→ **INSTRUCTIONS TO FOLLOW**
With spelling and spacing unchanged, write out each line of the material.
===== INFORMATION SHOWN
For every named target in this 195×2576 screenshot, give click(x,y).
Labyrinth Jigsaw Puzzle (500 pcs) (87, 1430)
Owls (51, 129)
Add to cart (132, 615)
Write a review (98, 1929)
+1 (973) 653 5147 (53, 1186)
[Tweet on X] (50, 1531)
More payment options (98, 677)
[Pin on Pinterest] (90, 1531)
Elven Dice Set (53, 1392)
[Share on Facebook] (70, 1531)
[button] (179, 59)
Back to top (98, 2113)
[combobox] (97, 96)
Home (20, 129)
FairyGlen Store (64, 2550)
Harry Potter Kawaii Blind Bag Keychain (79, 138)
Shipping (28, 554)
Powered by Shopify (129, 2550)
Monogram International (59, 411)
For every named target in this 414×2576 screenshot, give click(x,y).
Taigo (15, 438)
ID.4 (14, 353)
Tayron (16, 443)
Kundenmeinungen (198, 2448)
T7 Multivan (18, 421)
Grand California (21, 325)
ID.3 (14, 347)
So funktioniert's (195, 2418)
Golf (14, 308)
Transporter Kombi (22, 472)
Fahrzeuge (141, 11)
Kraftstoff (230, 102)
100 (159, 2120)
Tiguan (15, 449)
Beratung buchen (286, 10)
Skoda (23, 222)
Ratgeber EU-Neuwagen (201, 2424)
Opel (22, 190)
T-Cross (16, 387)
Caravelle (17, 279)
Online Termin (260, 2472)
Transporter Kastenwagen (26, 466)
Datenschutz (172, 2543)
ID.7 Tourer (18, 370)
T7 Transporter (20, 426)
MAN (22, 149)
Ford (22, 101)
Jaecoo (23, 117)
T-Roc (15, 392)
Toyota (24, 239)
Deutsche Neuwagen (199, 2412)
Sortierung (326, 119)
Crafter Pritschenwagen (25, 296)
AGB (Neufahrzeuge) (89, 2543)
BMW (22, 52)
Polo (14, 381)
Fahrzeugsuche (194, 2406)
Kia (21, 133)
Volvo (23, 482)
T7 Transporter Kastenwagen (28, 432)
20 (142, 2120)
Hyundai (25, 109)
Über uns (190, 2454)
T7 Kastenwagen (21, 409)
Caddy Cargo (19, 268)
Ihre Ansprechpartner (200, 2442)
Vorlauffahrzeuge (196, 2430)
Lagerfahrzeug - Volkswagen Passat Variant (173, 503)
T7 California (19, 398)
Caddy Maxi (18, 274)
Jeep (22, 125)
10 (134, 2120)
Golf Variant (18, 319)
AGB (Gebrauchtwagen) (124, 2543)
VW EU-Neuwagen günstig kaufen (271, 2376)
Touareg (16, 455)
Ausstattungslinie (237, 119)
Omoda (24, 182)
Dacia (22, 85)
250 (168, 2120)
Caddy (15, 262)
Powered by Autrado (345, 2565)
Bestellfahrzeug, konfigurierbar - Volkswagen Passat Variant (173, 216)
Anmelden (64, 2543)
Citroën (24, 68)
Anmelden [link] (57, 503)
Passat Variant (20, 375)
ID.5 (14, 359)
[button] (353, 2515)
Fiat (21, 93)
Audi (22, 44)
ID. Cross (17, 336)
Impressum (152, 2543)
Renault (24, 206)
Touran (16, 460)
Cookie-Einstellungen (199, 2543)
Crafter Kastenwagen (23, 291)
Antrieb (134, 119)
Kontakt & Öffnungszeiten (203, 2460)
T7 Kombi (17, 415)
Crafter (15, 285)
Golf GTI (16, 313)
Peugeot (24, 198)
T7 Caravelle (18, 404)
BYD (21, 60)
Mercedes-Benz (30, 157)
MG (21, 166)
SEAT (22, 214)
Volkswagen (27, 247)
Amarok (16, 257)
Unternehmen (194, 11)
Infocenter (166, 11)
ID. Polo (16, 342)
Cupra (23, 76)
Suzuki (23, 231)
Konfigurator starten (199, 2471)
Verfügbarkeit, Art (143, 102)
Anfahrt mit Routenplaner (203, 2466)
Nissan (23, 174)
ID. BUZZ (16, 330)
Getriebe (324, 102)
==========
→ **SOLVED EXERCISE**
For every named target in this 195×2576 screenshot, give click(x,y).
Labyrinth Jigsaw Puzzle (500 pcs) (87, 1430)
Owls (51, 129)
Add to cart (132, 615)
Write a review (98, 1929)
+1 (973) 653 5147 (53, 1186)
[Tweet on X] (50, 1531)
More payment options (98, 677)
[Pin on Pinterest] (90, 1531)
Elven Dice Set (53, 1392)
[Share on Facebook] (70, 1531)
[button] (179, 59)
Back to top (98, 2113)
[combobox] (97, 96)
Home (20, 129)
FairyGlen Store (64, 2550)
Harry Potter Kawaii Blind Bag Keychain (79, 138)
Shipping (28, 554)
Powered by Shopify (129, 2550)
Monogram International (59, 411)
For every named target in this 414×2576 screenshot, give click(x,y).
Taigo (15, 438)
ID.4 (14, 353)
Tayron (16, 443)
Kundenmeinungen (198, 2448)
T7 Multivan (18, 421)
Grand California (21, 325)
ID.3 (14, 347)
So funktioniert's (195, 2418)
Golf (14, 308)
Transporter Kombi (22, 472)
Fahrzeuge (141, 11)
Kraftstoff (230, 102)
100 (159, 2120)
Tiguan (15, 449)
Beratung buchen (286, 10)
Skoda (23, 222)
Ratgeber EU-Neuwagen (201, 2424)
Opel (22, 190)
T-Cross (16, 387)
Caravelle (17, 279)
Online Termin (260, 2472)
Transporter Kastenwagen (26, 466)
Datenschutz (172, 2543)
ID.7 Tourer (18, 370)
T7 Transporter (20, 426)
MAN (22, 149)
Ford (22, 101)
Jaecoo (23, 117)
T-Roc (15, 392)
Toyota (24, 239)
Deutsche Neuwagen (199, 2412)
Sortierung (326, 119)
Crafter Pritschenwagen (25, 296)
AGB (Neufahrzeuge) (89, 2543)
BMW (22, 52)
Polo (14, 381)
Fahrzeugsuche (194, 2406)
Kia (21, 133)
Volvo (23, 482)
T7 Transporter Kastenwagen (28, 432)
20 (142, 2120)
Hyundai (25, 109)
Über uns (190, 2454)
T7 Kastenwagen (21, 409)
Caddy Cargo (19, 268)
Ihre Ansprechpartner (200, 2442)
Vorlauffahrzeuge (196, 2430)
Lagerfahrzeug - Volkswagen Passat Variant (173, 503)
T7 California (19, 398)
Caddy Maxi (18, 274)
Jeep (22, 125)
10 (134, 2120)
Golf Variant (18, 319)
AGB (Gebrauchtwagen) (124, 2543)
VW EU-Neuwagen günstig kaufen (271, 2376)
Touareg (16, 455)
Ausstattungslinie (237, 119)
Omoda (24, 182)
Dacia (22, 85)
250 (168, 2120)
Caddy (15, 262)
Powered by Autrado (345, 2565)
Bestellfahrzeug, konfigurierbar - Volkswagen Passat Variant (173, 216)
Anmelden (64, 2543)
Citroën (24, 68)
Anmelden [link] (57, 503)
Passat Variant (20, 375)
ID.5 (14, 359)
[button] (353, 2515)
Fiat (21, 93)
Audi (22, 44)
ID. Cross (17, 336)
Impressum (152, 2543)
Renault (24, 206)
Touran (16, 460)
Cookie-Einstellungen (199, 2543)
Crafter Kastenwagen (23, 291)
Antrieb (134, 119)
Kontakt & Öffnungszeiten (203, 2460)
T7 Kombi (17, 415)
Crafter (15, 285)
Golf GTI (16, 313)
Peugeot (24, 198)
T7 Caravelle (18, 404)
BYD (21, 60)
Mercedes-Benz (30, 157)
MG (21, 166)
SEAT (22, 214)
Volkswagen (27, 247)
Amarok (16, 257)
Unternehmen (194, 11)
Infocenter (166, 11)
ID. Polo (16, 342)
Cupra (23, 76)
Suzuki (23, 231)
Konfigurator starten (199, 2471)
Verfügbarkeit, Art (143, 102)
Anfahrt mit Routenplaner (203, 2466)
Nissan (23, 174)
ID. BUZZ (16, 330)
Getriebe (324, 102)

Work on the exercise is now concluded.